▶ **INSTRUCTIONS TO FOLLOW**
In your copy, drop the images and return each record exactly as it stands.

Stored records
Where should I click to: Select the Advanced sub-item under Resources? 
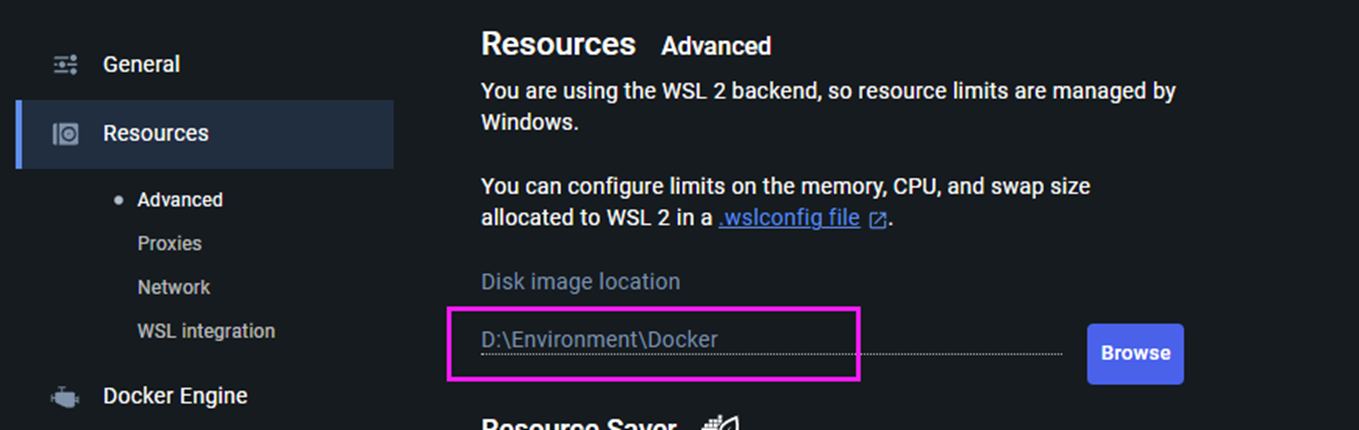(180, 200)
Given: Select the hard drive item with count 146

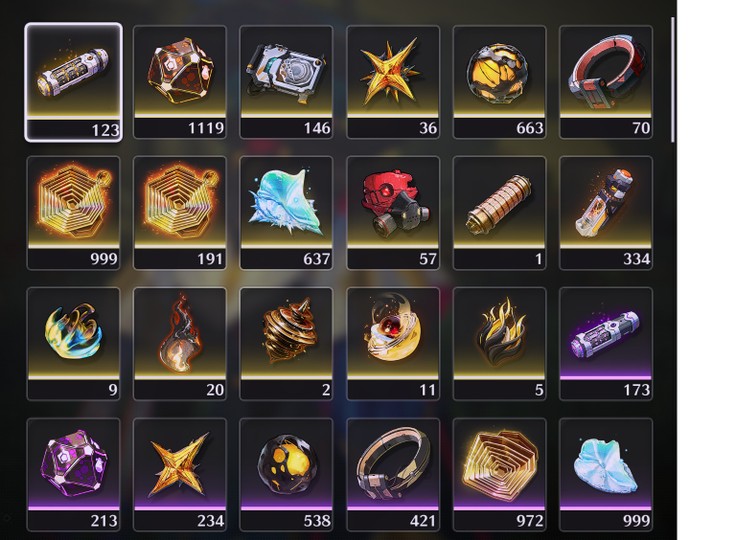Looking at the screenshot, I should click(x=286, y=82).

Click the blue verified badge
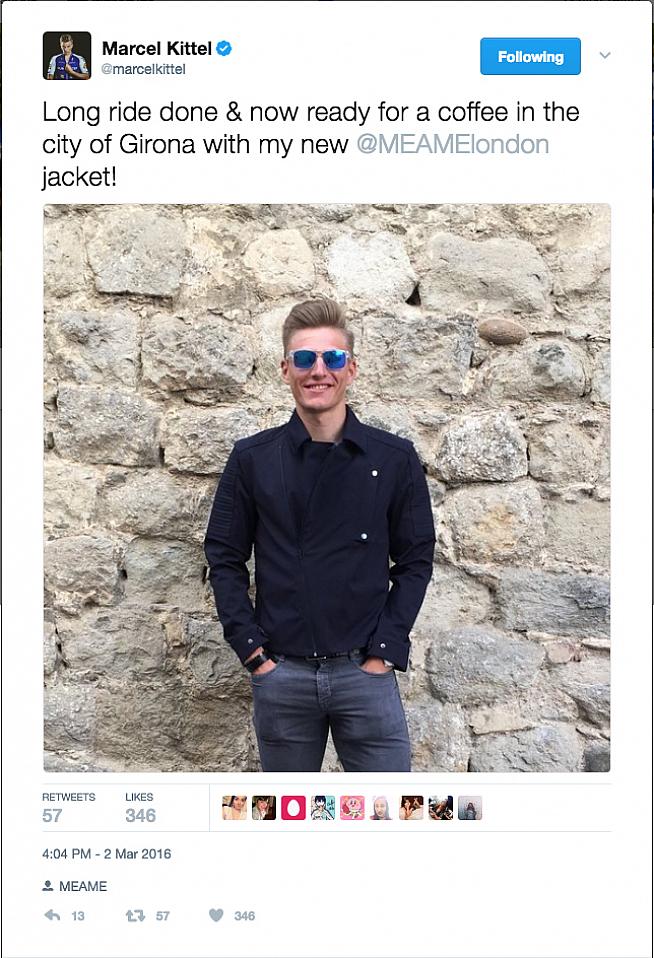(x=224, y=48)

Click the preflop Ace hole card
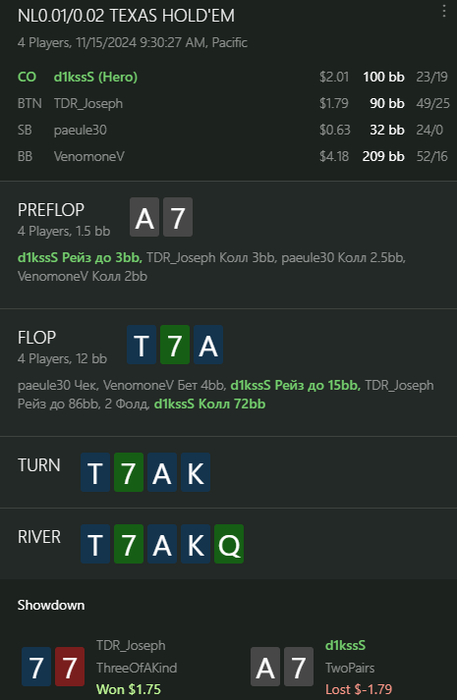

▶ **SOLUTION TO THIS TASK**
Where should I click to: Select the Advanced sub-item under Resources? 
(180, 200)
Given: Select the hard drive item with count 146

Looking at the screenshot, I should click(x=286, y=82).

Click the blue verified badge
(x=224, y=48)

Click the preflop Ace hole card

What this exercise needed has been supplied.